Begin Source data

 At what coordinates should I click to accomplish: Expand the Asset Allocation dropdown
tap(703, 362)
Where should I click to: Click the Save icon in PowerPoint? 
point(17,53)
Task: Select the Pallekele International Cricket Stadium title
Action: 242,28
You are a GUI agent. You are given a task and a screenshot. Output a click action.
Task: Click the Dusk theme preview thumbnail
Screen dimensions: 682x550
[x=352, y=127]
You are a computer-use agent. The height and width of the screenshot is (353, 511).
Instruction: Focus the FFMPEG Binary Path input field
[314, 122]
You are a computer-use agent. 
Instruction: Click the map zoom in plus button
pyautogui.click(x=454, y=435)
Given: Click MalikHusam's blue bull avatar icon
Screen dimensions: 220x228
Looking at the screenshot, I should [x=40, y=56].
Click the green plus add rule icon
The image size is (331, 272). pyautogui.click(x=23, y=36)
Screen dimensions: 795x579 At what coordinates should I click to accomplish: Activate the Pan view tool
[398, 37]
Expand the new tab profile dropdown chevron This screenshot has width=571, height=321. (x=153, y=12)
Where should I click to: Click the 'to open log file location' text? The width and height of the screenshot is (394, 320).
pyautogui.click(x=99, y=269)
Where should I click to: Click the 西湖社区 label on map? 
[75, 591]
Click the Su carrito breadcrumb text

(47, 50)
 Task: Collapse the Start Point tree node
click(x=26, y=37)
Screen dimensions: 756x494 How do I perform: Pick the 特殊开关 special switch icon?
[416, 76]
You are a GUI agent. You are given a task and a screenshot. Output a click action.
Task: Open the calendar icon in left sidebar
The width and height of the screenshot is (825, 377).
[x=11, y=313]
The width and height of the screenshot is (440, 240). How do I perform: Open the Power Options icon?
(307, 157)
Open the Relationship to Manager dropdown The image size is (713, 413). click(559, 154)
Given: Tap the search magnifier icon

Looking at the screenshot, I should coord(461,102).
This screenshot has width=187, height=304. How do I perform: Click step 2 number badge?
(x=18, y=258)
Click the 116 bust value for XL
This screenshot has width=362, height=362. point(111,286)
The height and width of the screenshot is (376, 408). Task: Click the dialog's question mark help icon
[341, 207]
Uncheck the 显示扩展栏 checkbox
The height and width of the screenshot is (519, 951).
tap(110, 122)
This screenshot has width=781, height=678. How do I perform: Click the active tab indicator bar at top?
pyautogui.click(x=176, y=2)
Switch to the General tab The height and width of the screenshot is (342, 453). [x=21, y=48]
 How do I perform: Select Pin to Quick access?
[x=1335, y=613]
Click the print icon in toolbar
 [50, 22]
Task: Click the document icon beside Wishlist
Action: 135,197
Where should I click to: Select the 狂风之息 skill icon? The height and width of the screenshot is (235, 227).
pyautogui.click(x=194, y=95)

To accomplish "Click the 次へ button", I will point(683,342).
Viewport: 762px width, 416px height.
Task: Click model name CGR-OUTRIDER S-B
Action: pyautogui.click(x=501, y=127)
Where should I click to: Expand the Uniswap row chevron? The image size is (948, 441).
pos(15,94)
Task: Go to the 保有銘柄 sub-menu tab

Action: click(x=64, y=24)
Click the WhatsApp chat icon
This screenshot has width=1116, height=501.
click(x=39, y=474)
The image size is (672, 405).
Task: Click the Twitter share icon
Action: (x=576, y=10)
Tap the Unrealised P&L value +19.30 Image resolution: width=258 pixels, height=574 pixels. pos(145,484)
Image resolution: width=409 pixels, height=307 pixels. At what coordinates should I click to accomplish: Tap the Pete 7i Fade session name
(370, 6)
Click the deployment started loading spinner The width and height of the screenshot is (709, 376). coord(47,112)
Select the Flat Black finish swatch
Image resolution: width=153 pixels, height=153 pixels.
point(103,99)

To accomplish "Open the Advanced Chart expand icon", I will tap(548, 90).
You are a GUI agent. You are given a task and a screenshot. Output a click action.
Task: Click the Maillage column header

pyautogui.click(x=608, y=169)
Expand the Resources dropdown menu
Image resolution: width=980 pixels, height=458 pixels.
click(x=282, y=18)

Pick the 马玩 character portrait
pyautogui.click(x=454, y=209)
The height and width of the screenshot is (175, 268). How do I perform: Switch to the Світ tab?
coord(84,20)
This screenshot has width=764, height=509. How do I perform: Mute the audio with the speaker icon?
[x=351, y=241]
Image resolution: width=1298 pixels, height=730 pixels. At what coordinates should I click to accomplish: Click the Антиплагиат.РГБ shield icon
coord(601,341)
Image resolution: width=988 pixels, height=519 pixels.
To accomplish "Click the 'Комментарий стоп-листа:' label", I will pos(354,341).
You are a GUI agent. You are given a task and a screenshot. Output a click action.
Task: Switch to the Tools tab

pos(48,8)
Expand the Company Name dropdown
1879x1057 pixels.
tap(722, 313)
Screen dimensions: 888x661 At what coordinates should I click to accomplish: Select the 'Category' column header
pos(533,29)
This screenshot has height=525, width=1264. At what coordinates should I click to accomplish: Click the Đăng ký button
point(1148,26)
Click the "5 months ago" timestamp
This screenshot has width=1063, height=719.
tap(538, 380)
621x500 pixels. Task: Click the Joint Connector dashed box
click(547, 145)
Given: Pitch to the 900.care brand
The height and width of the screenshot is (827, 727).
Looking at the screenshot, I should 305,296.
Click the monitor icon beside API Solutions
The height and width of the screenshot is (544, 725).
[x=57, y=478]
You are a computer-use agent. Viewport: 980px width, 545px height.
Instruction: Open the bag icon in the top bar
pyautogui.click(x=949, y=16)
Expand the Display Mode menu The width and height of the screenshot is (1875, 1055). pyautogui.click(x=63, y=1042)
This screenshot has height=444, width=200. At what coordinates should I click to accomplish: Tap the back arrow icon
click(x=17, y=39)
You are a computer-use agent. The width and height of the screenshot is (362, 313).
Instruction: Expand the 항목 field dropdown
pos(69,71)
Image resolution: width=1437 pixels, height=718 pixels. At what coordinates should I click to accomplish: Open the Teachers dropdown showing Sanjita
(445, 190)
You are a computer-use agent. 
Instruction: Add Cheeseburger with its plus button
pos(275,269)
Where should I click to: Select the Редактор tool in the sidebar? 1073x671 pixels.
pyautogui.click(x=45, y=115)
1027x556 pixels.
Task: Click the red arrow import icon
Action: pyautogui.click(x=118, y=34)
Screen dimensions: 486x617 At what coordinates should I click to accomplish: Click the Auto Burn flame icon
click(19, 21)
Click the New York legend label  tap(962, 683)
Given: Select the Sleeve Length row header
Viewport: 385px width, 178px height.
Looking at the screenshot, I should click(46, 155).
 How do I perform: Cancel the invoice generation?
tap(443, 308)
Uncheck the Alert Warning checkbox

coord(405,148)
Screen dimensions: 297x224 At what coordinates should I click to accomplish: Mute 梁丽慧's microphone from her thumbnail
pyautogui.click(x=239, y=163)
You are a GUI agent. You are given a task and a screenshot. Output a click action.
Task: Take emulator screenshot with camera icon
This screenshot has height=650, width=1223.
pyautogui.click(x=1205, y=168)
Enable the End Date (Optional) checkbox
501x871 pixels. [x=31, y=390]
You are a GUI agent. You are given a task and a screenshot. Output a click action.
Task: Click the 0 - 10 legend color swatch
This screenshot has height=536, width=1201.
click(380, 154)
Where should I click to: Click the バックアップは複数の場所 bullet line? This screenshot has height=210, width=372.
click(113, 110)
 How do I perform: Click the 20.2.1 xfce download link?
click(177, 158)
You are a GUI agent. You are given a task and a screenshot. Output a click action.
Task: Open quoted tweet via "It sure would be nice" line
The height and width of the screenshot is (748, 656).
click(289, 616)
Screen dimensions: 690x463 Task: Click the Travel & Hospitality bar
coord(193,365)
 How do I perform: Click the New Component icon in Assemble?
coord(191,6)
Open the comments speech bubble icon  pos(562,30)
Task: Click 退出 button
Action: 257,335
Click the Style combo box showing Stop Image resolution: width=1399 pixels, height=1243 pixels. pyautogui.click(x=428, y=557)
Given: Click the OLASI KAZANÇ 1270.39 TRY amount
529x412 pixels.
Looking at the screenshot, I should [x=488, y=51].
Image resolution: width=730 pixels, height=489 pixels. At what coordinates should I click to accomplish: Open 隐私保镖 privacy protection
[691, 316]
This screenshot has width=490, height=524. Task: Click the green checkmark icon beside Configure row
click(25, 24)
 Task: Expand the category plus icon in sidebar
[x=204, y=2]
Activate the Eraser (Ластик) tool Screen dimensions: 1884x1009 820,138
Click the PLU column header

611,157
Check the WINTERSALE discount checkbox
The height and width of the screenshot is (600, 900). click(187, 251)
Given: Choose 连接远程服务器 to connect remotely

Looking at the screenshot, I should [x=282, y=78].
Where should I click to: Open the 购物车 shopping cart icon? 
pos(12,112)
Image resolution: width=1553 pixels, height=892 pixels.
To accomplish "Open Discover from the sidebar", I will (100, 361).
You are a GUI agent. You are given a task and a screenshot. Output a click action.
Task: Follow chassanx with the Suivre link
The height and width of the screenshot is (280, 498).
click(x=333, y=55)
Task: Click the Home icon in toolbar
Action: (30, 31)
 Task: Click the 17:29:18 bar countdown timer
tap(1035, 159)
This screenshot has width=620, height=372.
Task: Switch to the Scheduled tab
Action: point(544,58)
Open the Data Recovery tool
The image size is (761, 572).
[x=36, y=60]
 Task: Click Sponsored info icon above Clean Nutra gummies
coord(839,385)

End Source data

Rewrite the records from the line with "Given: Choose 连接远程服务器 to connect remotely" up to and including the line with "pos(12,112)", swapping "connect remotely" for "connect to a remote host" and keeping everything else the same.

Given: Choose 连接远程服务器 to connect to a remote host

Looking at the screenshot, I should [x=282, y=78].
Where should I click to: Open the 购物车 shopping cart icon? 
pos(12,112)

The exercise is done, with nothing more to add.